Emirates Business 24/7 | June 24, 2008
UAE-Japan to benefit from FTA
By Nadim Kawach
The UAE needs to offer concessions to Japan to sign a free trade agreement (FTA) and ensure that both countries would benefit from the deal, according to a prominent UAE think-tank centre.
The FTA should focus on bridging the gap in trade between the two sides and encourage Japan to pump more investment into the UAE to enable it to acquire technology, which is needed for its economic diversification programme, said the Emirates Centre for Strategic Studies and Research (ECSSR).
In a new book released this week, the Abu Dhabi-based think-tank highlighted the efforts by the UAE and its partners in the six-nation Gulf Co-operation Council (GCC) to sign FTAs with the United States and other countries to attract industrial capital and open up new markets for their petrochemicals and other products.
The targeted countries include the EU members, as well as the United States, China, India, Pakistan, Singapore, Malaysia, Australia, and Turkey.
"The proposed Japan-UAE FTA is expected to enhance bilateral trade in services in some sectors more than others. In the case of investment there are no deep economic links between the UAE and Japan in terms of foreign direct investment (FDI). Therefore, promoting joint investment is necessary," ECSSR said.
"If limited access concessions are bilaterally accorded to the services sectors, then one might doubt the extent to which the proposed FTA would be beneficial - except for trade in goods. In this case, Japan would be the one to gain more from the FTA given the present trade surplus that it has with the UAE. International experience shows that a FTA between a developed country (eg.
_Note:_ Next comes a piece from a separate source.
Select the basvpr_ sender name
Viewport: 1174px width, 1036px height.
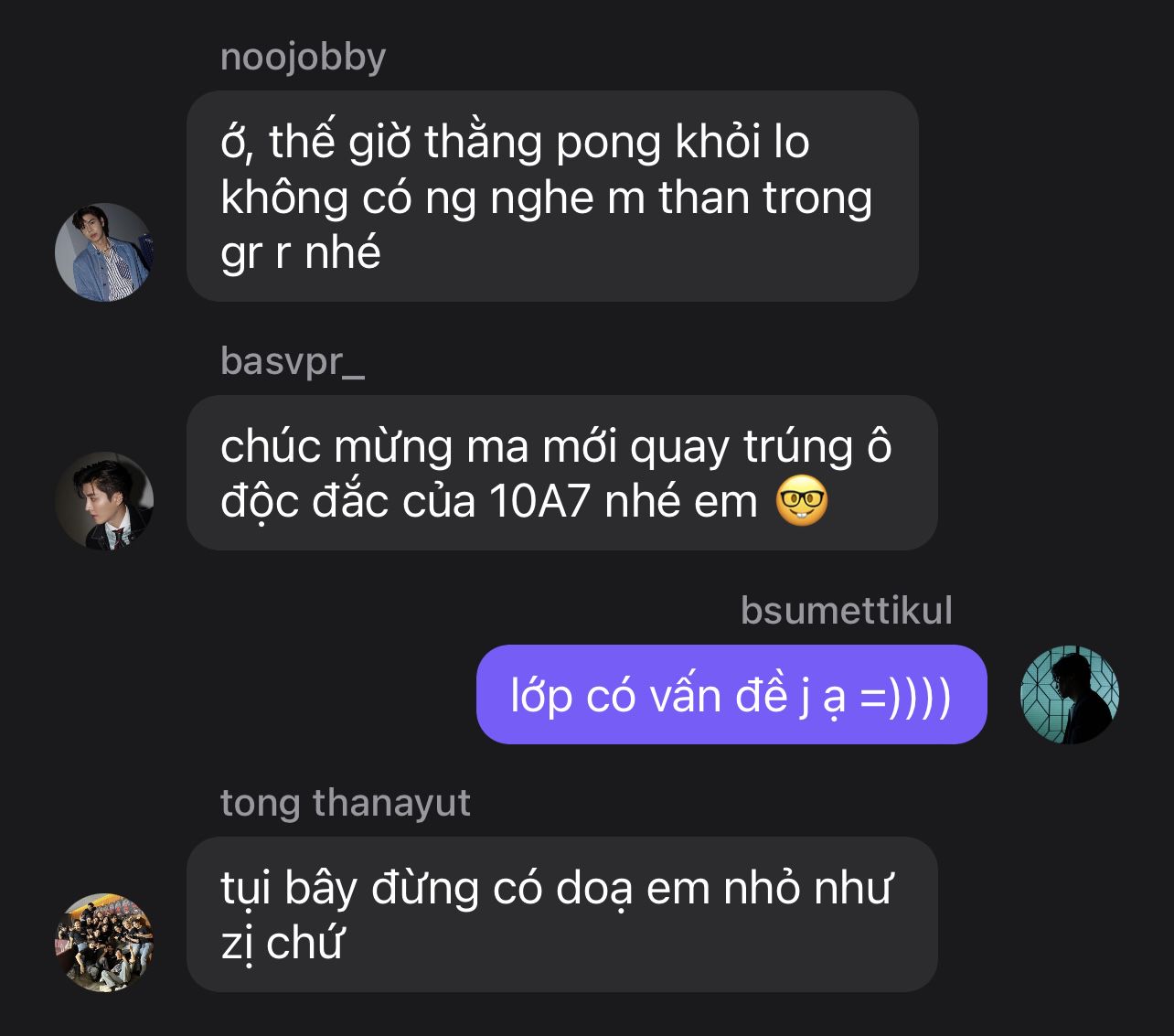click(x=293, y=362)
Japan) and a developing/emerging country (eg. UAE) usually results in encouraging more exports from the former to the latter than vice-versa."
But the study proposed what it called mechanisms to lessen the likely gap between the expected benefits for both parties, such as duality of the liberalisation pace and incorporation of revisions or transition clauses.
It said signing a FTA between the UAE and Japan would result in economic benefits and costs for both parties, as is the case for FTAs in general.
"However, in order to decide whether to proceed with a FTA, gains must outweigh losses for the involved countries," it said.
"In general, the UAE must give Japan concessions similar to those proposed to other FTA countries [especially in sectors where Japan possesses a competitive advantage] in order to create competition and increase economic welfare, which would result in reaping maximum benefits."
The study did not elaborate on those concessions but Japan has sought more interests in the UAE’s massive oil sector to ensure stable crude supplies in the long term. Currently Japan has relatively small interests in the UAE hydrocarbon industry through its Japanese Oil Development Company (Jodco) and the Abu Dhabi Development Company (Adoc).
Japan is the world’s largest market for UAE crude oil, importing more than one million barrels per day from Abu Dhabi, almost 40 per cent of the emirate’s total crude exports. Japan’s Tokyo Electric Power Company is also the main buyer of liquefied natural gas from Abu Dhabi’s Adgas company.
Japan has suffered from a heavy deficit in its overall trade with the UAE but it enjoys a big surplus if crude oil and gas are excluded.
Despite its strong commercial relationship with the Emirates, Japan’s foreign direct investments in the UAE have remained relatively low, standing at around $1.09bn (Dh4bn) at the end of 2006.
In other regional states, Japan’s FDIs were estimated at around $2.038bn in Saudi Arabia and nearly $2.187bn in the Neutral Zone, an oil-rich border strip shared by the Kingdom and Kuwait. Investments stood at $419m in Qatar, $238m in Bahrain and only $21m in Oman.